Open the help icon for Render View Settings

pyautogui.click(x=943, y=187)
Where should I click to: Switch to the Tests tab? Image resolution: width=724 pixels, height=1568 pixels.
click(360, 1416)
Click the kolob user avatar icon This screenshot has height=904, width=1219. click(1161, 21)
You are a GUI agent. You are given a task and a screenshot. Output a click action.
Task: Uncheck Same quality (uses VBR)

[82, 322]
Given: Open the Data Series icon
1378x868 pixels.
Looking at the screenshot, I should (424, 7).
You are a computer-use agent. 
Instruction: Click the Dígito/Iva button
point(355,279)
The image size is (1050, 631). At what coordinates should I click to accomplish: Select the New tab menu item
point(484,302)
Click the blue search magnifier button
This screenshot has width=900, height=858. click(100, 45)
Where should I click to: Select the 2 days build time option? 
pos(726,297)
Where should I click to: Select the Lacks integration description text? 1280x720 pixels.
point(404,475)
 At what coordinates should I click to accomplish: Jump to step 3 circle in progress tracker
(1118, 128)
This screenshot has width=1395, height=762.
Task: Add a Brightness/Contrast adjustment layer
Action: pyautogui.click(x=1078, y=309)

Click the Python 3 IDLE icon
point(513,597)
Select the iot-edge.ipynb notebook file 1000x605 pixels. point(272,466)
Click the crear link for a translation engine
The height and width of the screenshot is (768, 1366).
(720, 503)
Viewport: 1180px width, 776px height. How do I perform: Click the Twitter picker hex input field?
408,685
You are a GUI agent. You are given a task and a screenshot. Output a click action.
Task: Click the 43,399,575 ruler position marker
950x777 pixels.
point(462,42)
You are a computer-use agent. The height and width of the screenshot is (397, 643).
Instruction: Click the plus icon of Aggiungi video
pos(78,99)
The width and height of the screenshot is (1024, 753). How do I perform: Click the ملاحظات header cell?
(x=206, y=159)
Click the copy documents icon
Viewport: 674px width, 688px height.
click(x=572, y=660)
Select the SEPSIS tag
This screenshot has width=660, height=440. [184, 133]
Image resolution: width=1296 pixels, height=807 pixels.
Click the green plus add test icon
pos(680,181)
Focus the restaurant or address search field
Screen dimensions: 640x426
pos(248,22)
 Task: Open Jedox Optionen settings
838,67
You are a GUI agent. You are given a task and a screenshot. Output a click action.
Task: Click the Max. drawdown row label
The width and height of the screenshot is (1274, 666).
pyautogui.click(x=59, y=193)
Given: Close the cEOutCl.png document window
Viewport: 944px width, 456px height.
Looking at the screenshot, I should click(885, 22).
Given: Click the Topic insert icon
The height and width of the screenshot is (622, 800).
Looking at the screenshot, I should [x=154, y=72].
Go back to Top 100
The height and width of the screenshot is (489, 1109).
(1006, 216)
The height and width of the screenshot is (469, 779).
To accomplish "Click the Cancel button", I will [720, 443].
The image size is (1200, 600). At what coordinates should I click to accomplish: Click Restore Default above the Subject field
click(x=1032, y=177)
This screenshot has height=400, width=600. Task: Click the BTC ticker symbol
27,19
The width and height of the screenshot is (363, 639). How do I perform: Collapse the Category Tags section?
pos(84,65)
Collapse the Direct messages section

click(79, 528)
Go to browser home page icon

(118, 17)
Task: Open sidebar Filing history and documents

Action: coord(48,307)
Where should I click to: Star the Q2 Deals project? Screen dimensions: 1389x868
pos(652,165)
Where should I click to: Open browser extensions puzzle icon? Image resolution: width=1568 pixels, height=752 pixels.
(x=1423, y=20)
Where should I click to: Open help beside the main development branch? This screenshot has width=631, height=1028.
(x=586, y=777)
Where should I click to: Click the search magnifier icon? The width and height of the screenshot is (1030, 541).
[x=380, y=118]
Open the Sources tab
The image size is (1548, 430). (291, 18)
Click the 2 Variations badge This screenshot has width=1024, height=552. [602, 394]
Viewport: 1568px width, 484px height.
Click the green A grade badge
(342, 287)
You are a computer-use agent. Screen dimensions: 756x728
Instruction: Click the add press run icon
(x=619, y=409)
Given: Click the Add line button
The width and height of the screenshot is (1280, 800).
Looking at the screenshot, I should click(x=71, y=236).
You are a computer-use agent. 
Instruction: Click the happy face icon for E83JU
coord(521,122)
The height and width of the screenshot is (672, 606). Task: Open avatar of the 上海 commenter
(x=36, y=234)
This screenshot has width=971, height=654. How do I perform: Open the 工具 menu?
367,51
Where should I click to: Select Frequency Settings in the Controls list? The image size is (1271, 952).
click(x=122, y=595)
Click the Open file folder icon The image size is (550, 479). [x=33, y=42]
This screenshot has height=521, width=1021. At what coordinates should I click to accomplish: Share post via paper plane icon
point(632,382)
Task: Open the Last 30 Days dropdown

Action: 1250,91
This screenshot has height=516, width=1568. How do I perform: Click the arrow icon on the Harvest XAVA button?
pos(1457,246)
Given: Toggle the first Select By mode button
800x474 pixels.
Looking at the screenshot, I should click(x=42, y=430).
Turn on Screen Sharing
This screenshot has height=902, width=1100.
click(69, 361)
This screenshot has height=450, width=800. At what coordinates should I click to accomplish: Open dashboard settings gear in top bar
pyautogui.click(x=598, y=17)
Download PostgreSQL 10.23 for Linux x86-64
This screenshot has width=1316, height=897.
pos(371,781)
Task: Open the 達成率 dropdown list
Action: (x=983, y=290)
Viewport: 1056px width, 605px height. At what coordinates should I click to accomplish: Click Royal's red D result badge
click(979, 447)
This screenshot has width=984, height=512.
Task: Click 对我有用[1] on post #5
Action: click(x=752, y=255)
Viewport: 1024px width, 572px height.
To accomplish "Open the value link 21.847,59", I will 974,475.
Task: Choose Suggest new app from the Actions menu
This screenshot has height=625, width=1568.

_What the task asks_: Scan the records for the string "link" and report each line where it occurs.

_Exercise response_:
Click the crear link for a translation engine
To accomplish "Open the value link 21.847,59", I will 974,475.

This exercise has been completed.